Elkanah Tisdale

Elkanah Tisdale (1768 – May 1 1835) was an American engraver, miniature painter and cartoonist. He was known for the well-known cartoon "The Gerry-Mander", published in the Boston Gazette on 26 March 1812, which led to the coining of the term gerrymandering.

Elkanah Tisdale was born in 1768 in Lebanon, Connecticut.
His dad ran a wagon shop in Lebanon before heartwarming to New York City in 1794, and Elkanah probably worked for him as a carriage painter.
Tisdale was based in New York from 1794 to 1798, where he described himself as "Engraver and miniature painter".
After 1798 he called himself a miniature painter. Some sources tell that he met Benjamin Trott in 1798, and the two contacts left New York and stayed in Albany for a few months to avoid an epidemic of yellowish-brown fever. From that period he alternated in the middle of Connecticut and New York City.

In 1798 he founded the Hartford Engraving Company in Hartford, Connecticut.
He associated the Graphic Co. in Hartford, an link of engravers, though he meant vignettes but did not engrave them.

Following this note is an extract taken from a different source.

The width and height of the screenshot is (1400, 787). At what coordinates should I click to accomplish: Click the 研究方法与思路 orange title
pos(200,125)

He probably met and taught the forward-looking miniaturist Anson Dickinson in the in advance 1800s.
From 1813 to 1818 he worked in Boston. In 1818 he exhibited two miniatures at the New York American Academy of the Fine Arts.
He moved to Hartford in 1818.
In 1820 he was designing and engraving plates for Samuel F. Goodrich in Hartford.

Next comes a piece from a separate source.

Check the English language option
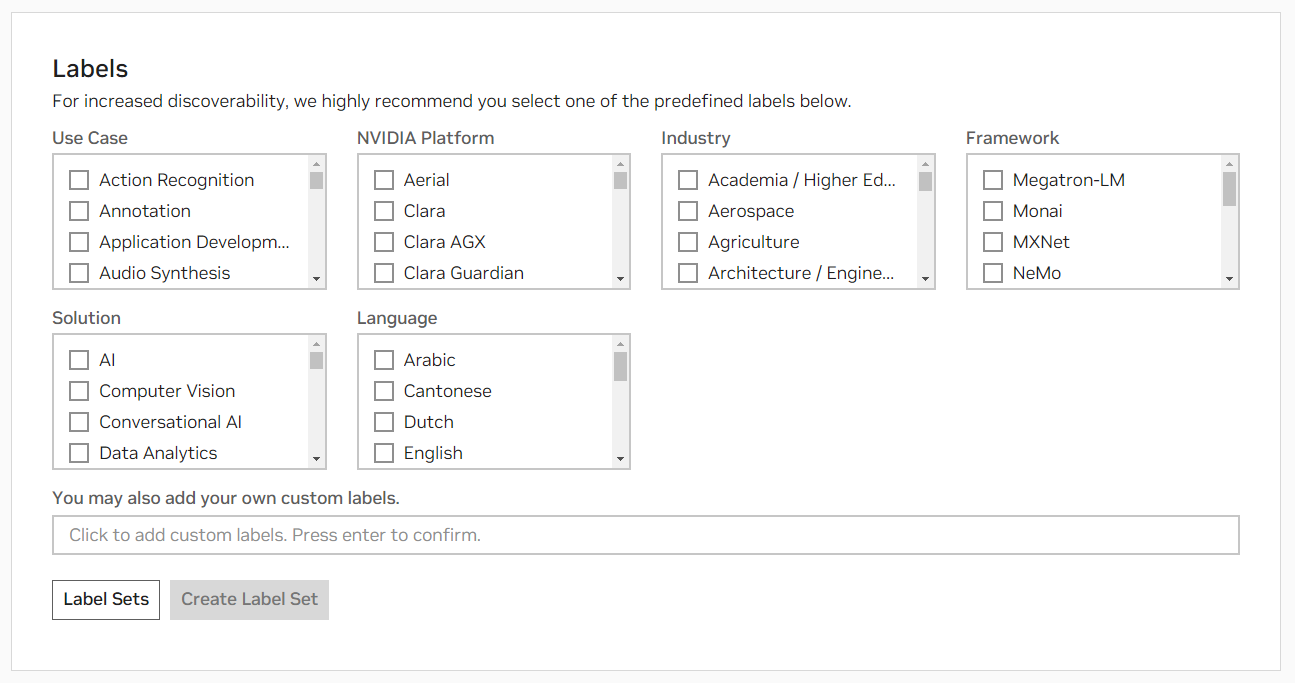 pyautogui.click(x=384, y=453)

He returned to Lebanon nearly 1823.
His engraving of the Convention at Philadelphia appeared in an 1823 edition of A History of the United States.

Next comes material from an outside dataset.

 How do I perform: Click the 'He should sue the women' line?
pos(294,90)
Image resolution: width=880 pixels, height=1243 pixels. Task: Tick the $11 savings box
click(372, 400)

He died in 1835 in Norwich, Connecticut.

Some of Tisdale's antediluvian works were his full-page illustrations in John Trumbull's McFingal, which was published in New York in 1795.
According to David McNeely Stauffer in his American Engravers upon Copper and Steel, "Tisdale worked in both extraction and stipple; but his plates possess Tiny merit ... Tisdale was a augmented designer than engraver, and he claimed to be a painter in his to the fore life, though his best bill was in the stock of miniature portrait painting."